Each year, Chocolate University accepts applicants from local high schools to participate in a special course that will take them from the campus of Drury University to the lush cocoa bean farms in Tanzania. The cooperative program brings the students to the Askinosie factory for immersion learning sessions. During summer break, the students stay in Drury dorms for a week and are coached in a crash course of direct trade methods, cacao agronomy, Tanzanian culture, Swahili and more. Then, Shawn, Drury faculty and the students make a 36-hour journey to the Mababu region of Tanzania where they are introduced to our farmer partners and their community. The students participate with Shawn and the farmers in the cocoa bean inspection and profit sharing meetings before witnessing firsthand the benefits of our Direct Trade relationship with the farmers.
How did you personally get into the chocolate business?
I met Shawn in 2008, while I was attending Slow Food Nation in San Francisco. He was there with his chocolate and it was the first time I had tasted it, though we are from the same area, Southwest MO. I was immediately blown away by the chocolate and his approach to business.
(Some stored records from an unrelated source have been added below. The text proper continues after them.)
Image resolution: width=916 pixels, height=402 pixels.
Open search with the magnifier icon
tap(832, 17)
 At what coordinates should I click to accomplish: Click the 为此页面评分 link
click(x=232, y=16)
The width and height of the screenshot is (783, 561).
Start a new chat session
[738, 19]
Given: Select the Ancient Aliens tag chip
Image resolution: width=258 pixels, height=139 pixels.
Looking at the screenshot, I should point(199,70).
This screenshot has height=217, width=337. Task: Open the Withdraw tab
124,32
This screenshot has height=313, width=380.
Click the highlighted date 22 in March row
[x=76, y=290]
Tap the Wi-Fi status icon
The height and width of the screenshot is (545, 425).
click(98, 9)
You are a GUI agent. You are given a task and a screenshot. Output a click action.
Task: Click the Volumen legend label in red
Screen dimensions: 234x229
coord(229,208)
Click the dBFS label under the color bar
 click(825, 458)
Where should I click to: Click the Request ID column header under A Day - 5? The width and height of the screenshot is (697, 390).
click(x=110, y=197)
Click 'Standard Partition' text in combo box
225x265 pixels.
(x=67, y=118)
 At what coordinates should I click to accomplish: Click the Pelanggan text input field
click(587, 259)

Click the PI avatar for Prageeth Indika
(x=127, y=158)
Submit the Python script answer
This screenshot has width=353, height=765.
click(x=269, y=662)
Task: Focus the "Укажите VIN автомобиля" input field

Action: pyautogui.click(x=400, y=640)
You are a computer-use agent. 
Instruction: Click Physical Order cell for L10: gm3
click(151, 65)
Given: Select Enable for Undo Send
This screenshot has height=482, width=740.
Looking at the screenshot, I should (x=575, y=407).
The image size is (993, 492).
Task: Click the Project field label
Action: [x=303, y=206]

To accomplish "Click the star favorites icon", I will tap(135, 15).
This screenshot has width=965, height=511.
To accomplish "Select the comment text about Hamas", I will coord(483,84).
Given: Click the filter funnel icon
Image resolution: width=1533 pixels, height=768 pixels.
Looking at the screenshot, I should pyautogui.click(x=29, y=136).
We kept the conversation going and I joined his Advisory Council back in 2008. I have always worked in food & beverage so joining the team full time as COO in late 2013 made perfect sense.
How many years have you been making chocolate?
I have only been making chocolate since I joined the team in 2013, but have been part of product development since I joined Shawn’s Advisory Council back in 2008.
Popular culture says that chocolate is difficult to work with but have you found that to be true?
I think chocolate can be difficult to work with, but that is in part due to the fact that we are not satisfied unless it is exceptional. It can be fickle, to be sure and is not for the faint of heart. The biggest challenge with chocolate production is scale. Many people have hand-tempered at home. When you scale that up to our capacity, for example, it’s an entirely different ballgame and creates its own set of challenges, as we still do everything “by hand.” We are fortunate to have Shawn’s expertise as a chocolate maker and innovator as well as our Head Chocolate Maker and Production Manager Kyle Malone. They, along with a very small product development team, take concepts and turn them into delicious reality.
My favorite bar is our 72% Mababu, Tanzania Dark Chocolate Bar. One square of this bar is a nightly ritual for me. I love the smooth texture and fruit notes that perfectly complement the soft hint of graham flavor.
Finally, is there anything else you'd like our readers to know about Askinosie Chocolate?
Askinosie Chocolate is a small, family owned craft chocolate factory that is truly and uniquely dedicated to creating outstanding chocolate while positively impacting everyone we encounter. I have been witness to countless conversations and discussions about “what else we can do” locally, regionally, globally. It’s invigorating to work with someone like Shawn (and the whole team) who can take an idea – whether it be for chocolate or social impact – and make it happen.
Thank you so much for your time, Ms. Cash.